*** Opening of Records to use ***

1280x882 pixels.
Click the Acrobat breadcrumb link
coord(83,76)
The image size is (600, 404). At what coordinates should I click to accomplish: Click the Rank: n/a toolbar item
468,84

*** Close of Records to use ***

## What to work on
Would you please transcribe all of the entries above exactly?

## Solved exercise
1280x882 pixels.
Click the Acrobat breadcrumb link
coord(83,76)
The image size is (600, 404). At what coordinates should I click to accomplish: Click the Rank: n/a toolbar item
468,84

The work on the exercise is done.